The full listing, exactly as written and with no images, is the expected output.

[DATA SUPPLIED]

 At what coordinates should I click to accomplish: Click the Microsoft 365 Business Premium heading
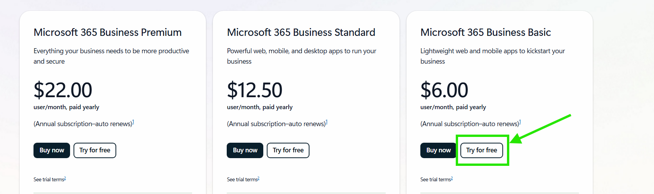pos(107,32)
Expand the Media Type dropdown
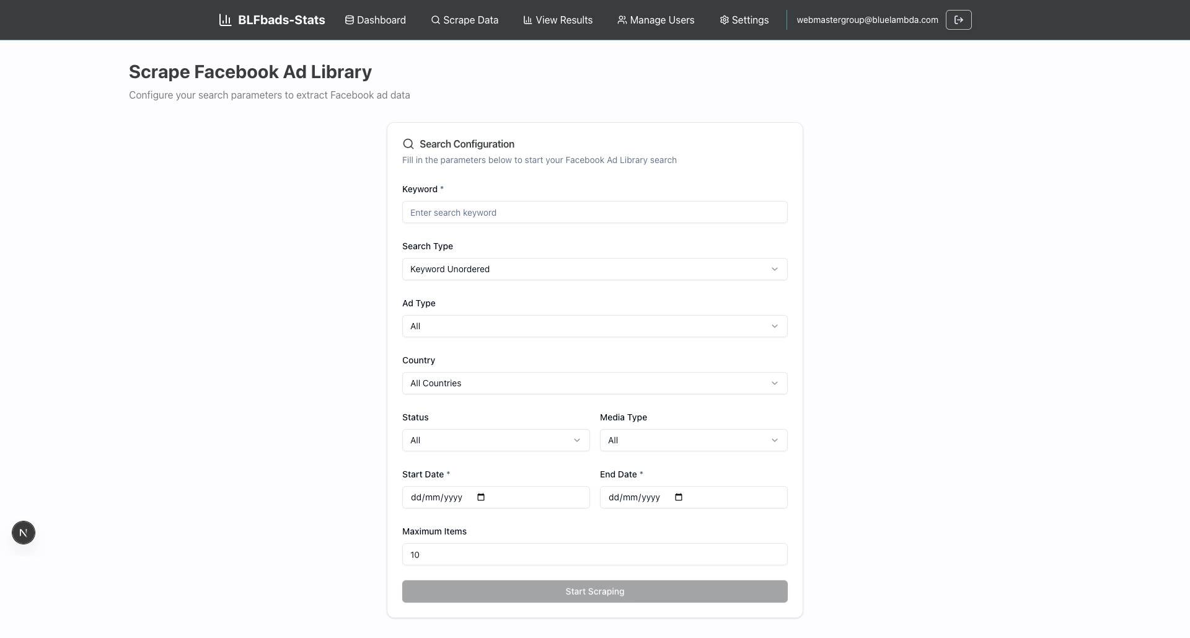 [x=693, y=440]
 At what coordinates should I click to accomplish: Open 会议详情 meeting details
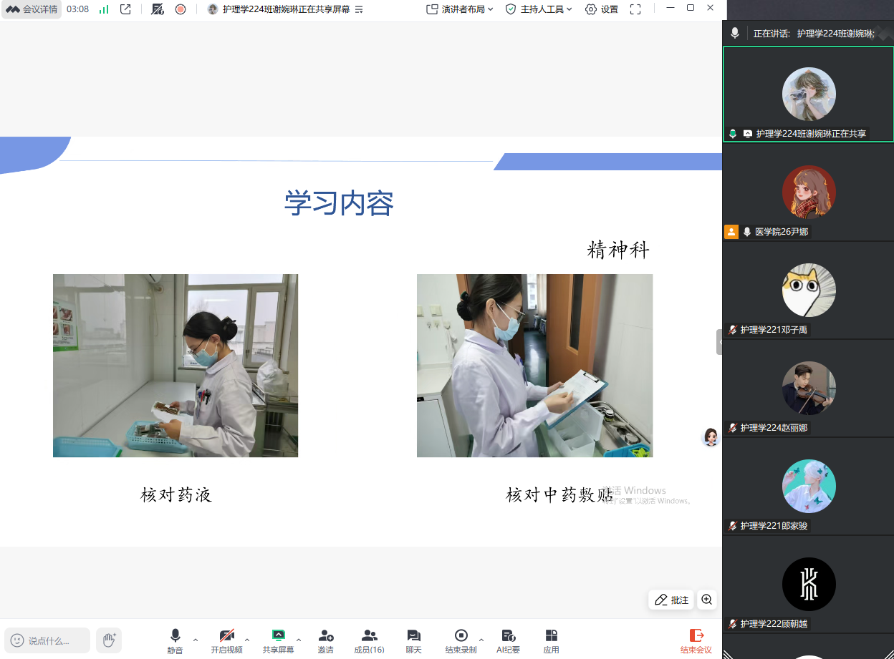[x=32, y=9]
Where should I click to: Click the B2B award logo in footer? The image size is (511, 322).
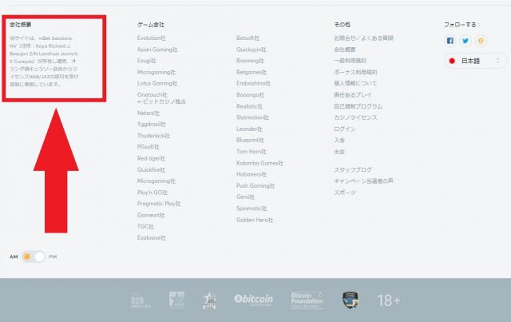click(x=141, y=300)
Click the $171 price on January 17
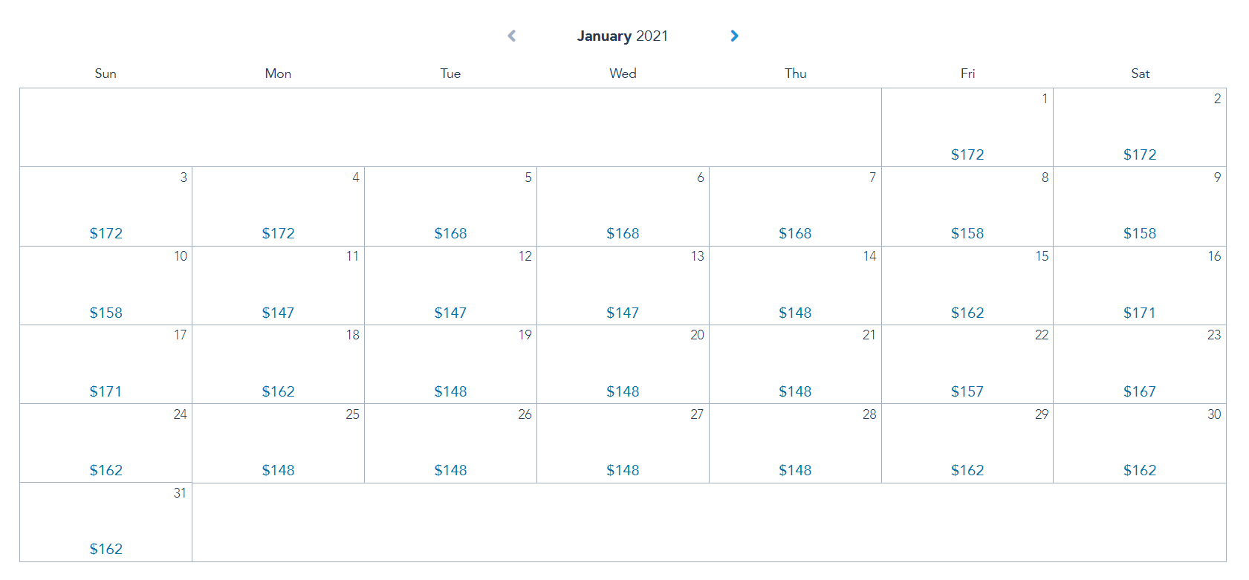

[/DATA SUPPLIED]

RESPONSE BELOW:
 At what coordinates should I click to accomplish: Click the Microsoft 365 Business Premium heading
pos(107,32)
Expand the Media Type dropdown
 [x=693, y=440]
 At what coordinates should I click to accomplish: Open 会议详情 meeting details
[x=32, y=9]
Where should I click to: Click the B2B award logo in footer? The image size is (511, 322).
click(x=141, y=300)
Click the $171 price on January 17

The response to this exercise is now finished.